[Start of Attachment]

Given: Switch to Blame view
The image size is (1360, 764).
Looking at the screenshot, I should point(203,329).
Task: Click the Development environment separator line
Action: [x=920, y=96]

[End of Attachment]

ABOUT THIS TASK
Reproduce the entries exactly. Every word has to stay the same.

RESULT
Given: Switch to Blame view
The image size is (1360, 764).
Looking at the screenshot, I should point(203,329).
Task: Click the Development environment separator line
Action: [x=920, y=96]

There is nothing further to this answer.